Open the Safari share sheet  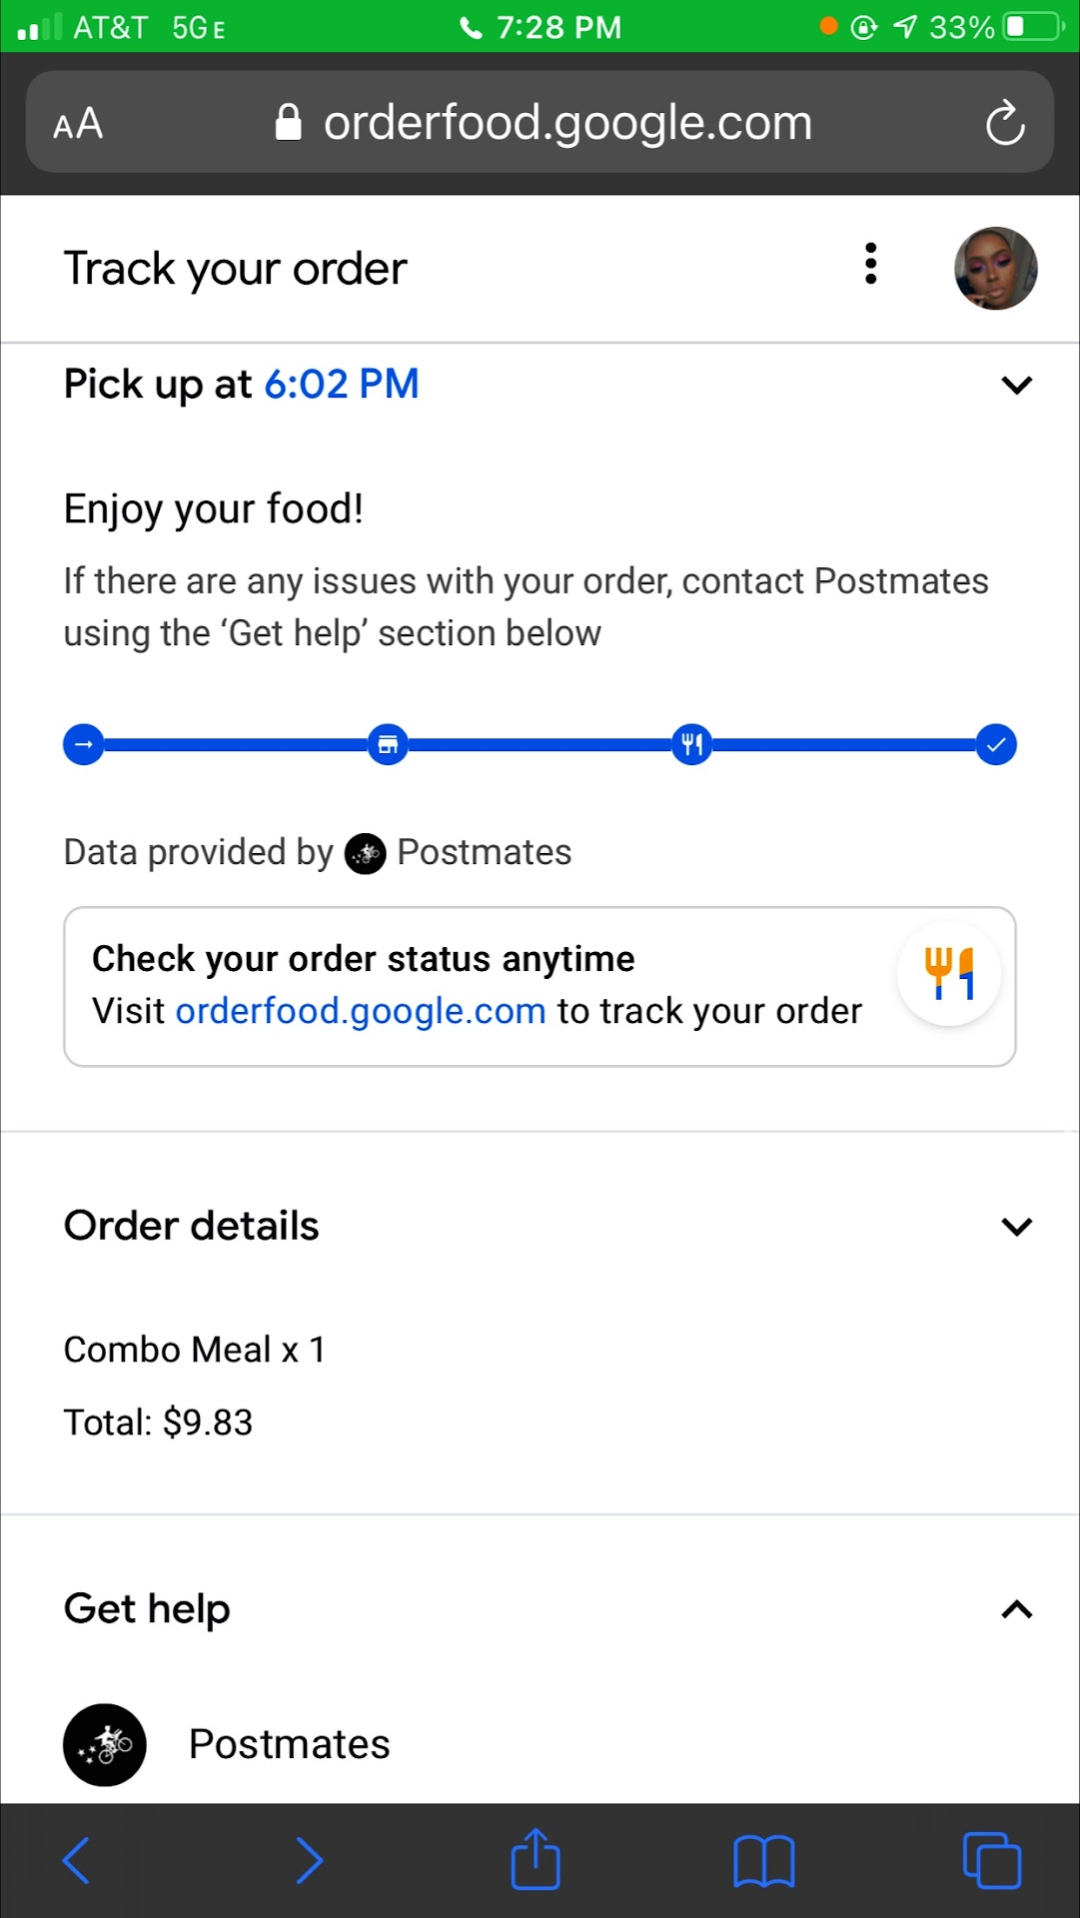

+--

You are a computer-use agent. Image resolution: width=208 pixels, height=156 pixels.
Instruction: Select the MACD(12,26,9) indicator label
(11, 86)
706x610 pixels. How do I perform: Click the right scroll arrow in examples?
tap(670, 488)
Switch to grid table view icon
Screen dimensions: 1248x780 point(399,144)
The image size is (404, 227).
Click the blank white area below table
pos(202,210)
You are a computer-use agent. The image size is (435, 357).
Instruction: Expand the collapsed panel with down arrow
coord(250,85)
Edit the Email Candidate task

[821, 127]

+--

● **Assignment**: Pull every line containing the word "agent" out of the material and copy it.

● **Expected answer**:
You are a computer-use agent. Image resolution: width=208 pixels, height=156 pixels.
You are a computer-use agent. The image size is (435, 357).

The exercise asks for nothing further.